[Opening Extracted records section]
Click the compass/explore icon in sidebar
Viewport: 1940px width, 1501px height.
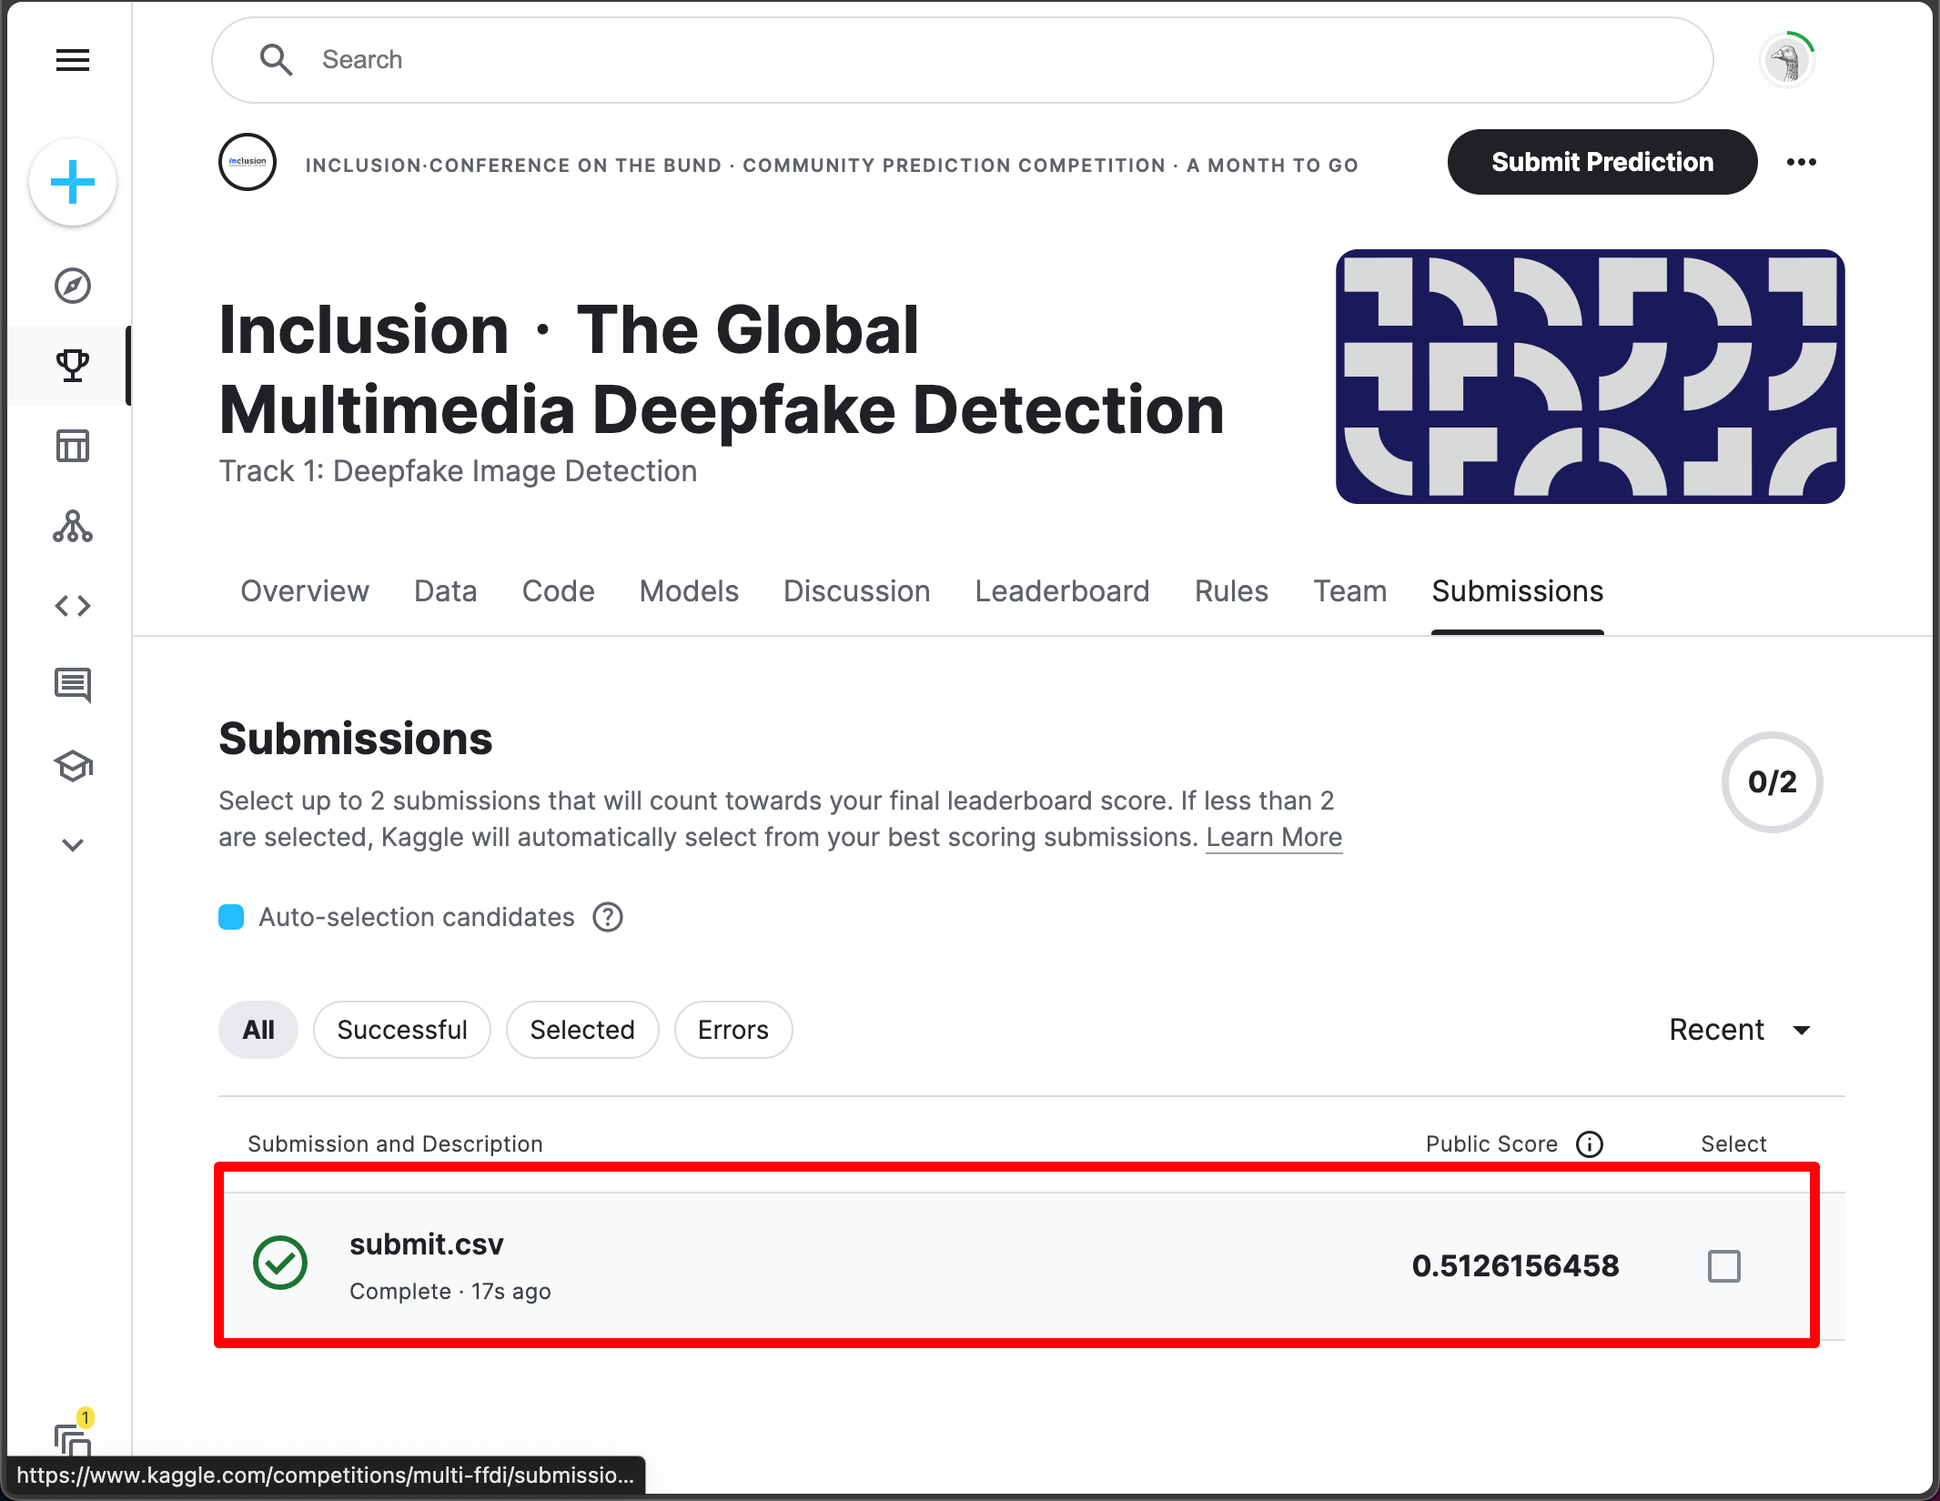pos(74,285)
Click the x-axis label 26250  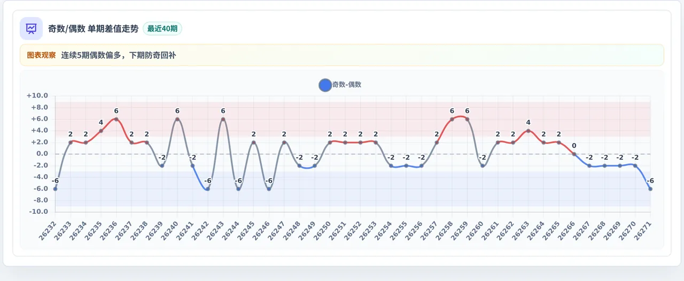pyautogui.click(x=322, y=231)
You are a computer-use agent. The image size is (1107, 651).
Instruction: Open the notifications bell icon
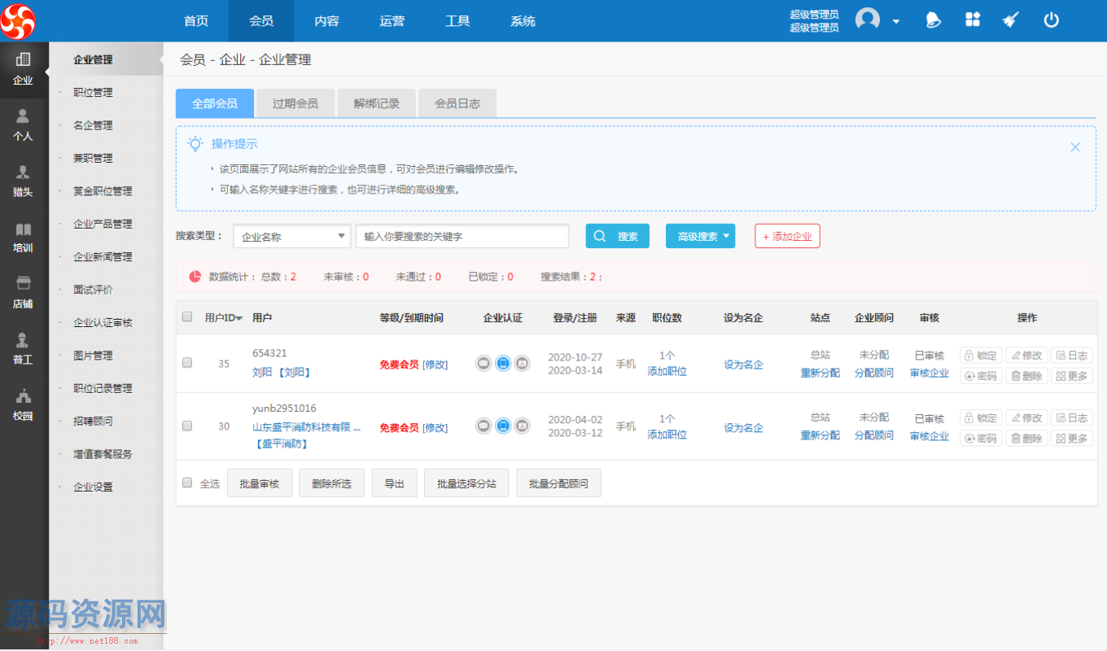(933, 20)
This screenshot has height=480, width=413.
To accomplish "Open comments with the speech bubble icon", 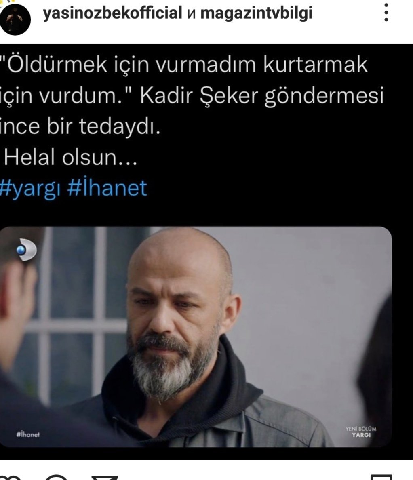I will pyautogui.click(x=57, y=478).
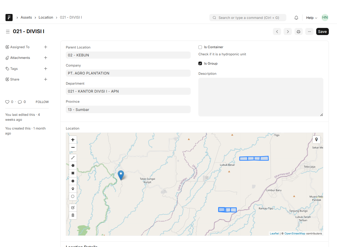The image size is (337, 247).
Task: Go to Location via the breadcrumb
Action: [46, 17]
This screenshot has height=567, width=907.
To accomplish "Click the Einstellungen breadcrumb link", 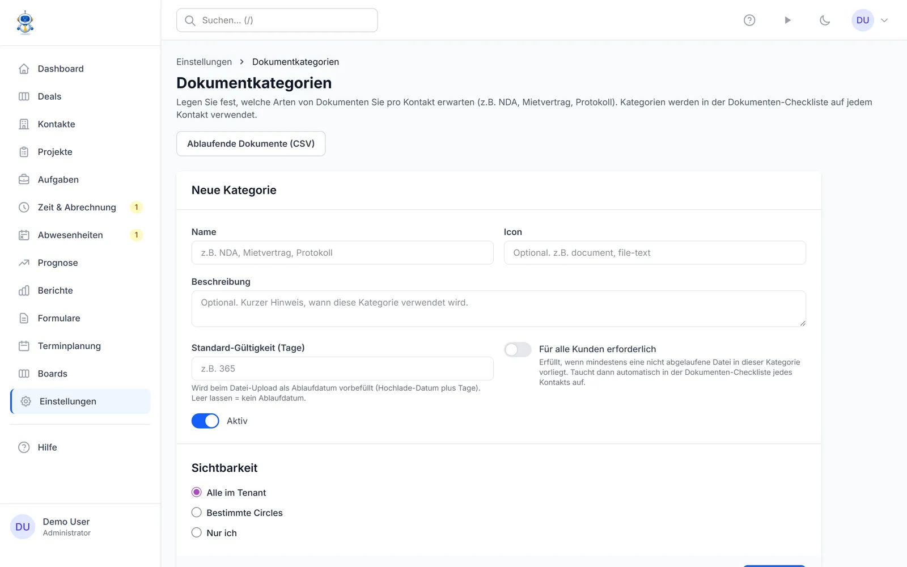I will point(204,62).

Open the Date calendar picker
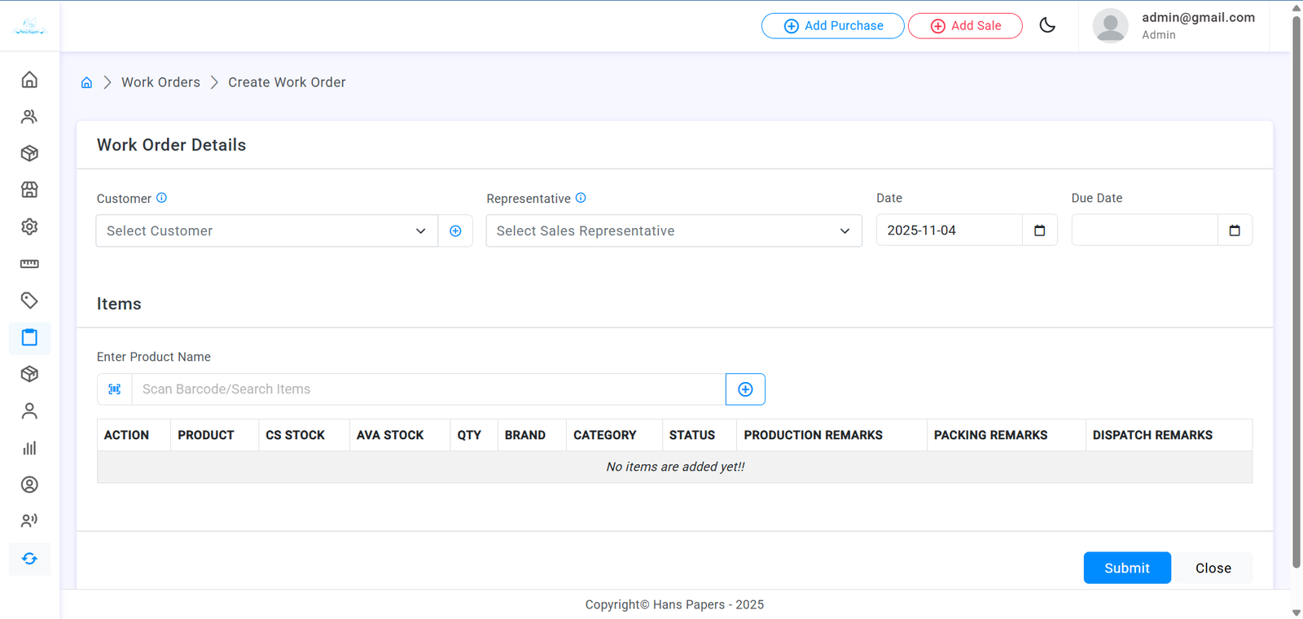(1039, 230)
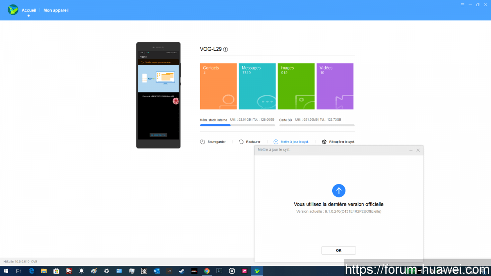Open the green Images tile

296,86
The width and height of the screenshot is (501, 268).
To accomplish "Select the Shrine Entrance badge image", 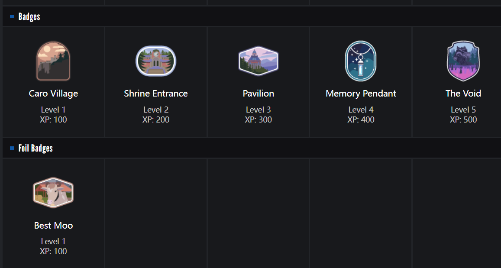I will (x=156, y=61).
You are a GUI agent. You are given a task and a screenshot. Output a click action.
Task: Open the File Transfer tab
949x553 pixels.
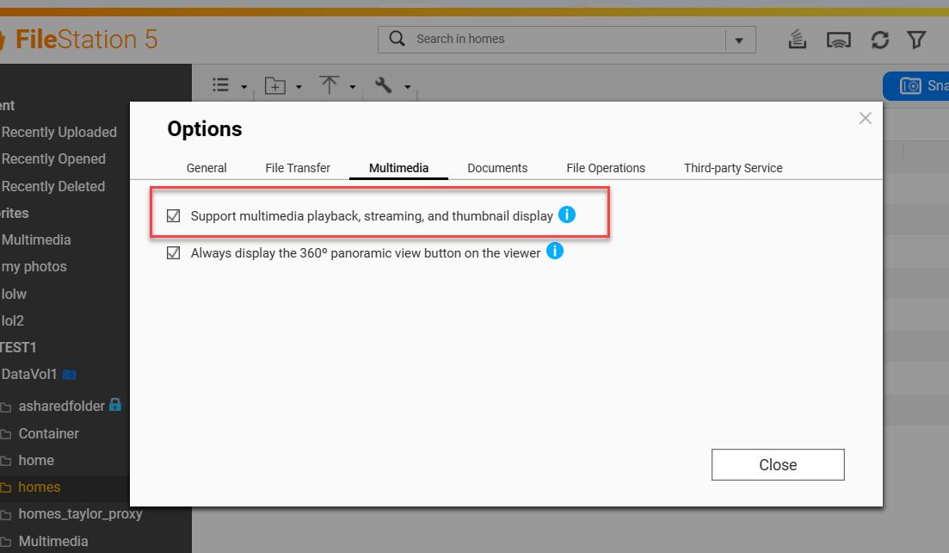pyautogui.click(x=298, y=168)
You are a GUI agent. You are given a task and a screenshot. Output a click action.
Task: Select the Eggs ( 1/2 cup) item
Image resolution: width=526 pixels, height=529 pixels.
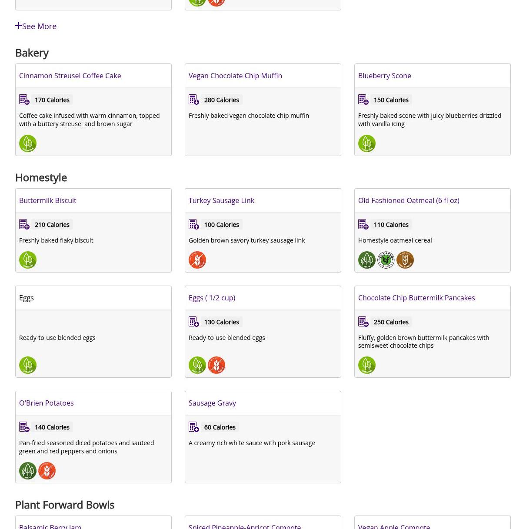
[Closing Extracted records section]
### [Problem to work on]
Retrieve all lines from the data that contain the string "screenshot".

### [Solution to the problem]
This screenshot has height=480, width=413.
This screenshot has height=567, width=907.
The width and height of the screenshot is (501, 268).
You are a GUI agent. You are given a task and a screenshot. Output a click action.
You are a GUI agent. You are given a task and a screenshot. Output a click action.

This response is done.